# Job:
Copy the items below word for word, from the line with "Identify the location of ." to the line with "center [46, 72].", including both of those lines.

Records from a data source:

=======

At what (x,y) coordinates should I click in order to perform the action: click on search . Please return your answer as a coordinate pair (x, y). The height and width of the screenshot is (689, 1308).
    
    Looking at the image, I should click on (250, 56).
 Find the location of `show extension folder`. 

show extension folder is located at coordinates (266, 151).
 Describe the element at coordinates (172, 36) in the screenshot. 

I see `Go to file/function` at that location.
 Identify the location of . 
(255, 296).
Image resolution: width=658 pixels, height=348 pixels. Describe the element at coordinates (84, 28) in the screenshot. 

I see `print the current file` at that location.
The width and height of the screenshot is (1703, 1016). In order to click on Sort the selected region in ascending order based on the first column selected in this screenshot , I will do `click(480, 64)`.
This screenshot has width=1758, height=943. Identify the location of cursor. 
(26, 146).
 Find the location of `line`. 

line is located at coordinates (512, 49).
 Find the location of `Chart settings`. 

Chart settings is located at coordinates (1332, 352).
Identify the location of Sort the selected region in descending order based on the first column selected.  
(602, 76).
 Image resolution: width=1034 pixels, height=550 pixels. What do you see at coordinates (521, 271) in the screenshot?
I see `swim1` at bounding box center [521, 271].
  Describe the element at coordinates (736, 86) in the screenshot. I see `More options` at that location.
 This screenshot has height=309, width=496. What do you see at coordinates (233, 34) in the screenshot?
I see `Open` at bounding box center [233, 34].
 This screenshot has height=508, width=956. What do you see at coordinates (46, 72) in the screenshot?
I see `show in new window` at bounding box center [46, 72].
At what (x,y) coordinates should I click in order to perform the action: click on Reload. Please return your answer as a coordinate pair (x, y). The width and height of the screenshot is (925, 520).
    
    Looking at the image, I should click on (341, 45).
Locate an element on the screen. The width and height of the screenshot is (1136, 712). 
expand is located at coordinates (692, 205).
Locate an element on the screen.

=======

# Finished exercise:
 Identify the location of . 
(255, 296).
Image resolution: width=658 pixels, height=348 pixels. Describe the element at coordinates (84, 28) in the screenshot. 

I see `print the current file` at that location.
The width and height of the screenshot is (1703, 1016). In order to click on Sort the selected region in ascending order based on the first column selected in this screenshot , I will do `click(480, 64)`.
This screenshot has width=1758, height=943. Identify the location of cursor. 
(26, 146).
 Find the location of `line`. 

line is located at coordinates (512, 49).
 Find the location of `Chart settings`. 

Chart settings is located at coordinates (1332, 352).
Identify the location of Sort the selected region in descending order based on the first column selected.  
(602, 76).
 Image resolution: width=1034 pixels, height=550 pixels. What do you see at coordinates (521, 271) in the screenshot?
I see `swim1` at bounding box center [521, 271].
  Describe the element at coordinates (736, 86) in the screenshot. I see `More options` at that location.
 This screenshot has height=309, width=496. What do you see at coordinates (233, 34) in the screenshot?
I see `Open` at bounding box center [233, 34].
 This screenshot has height=508, width=956. What do you see at coordinates (46, 72) in the screenshot?
I see `show in new window` at bounding box center [46, 72].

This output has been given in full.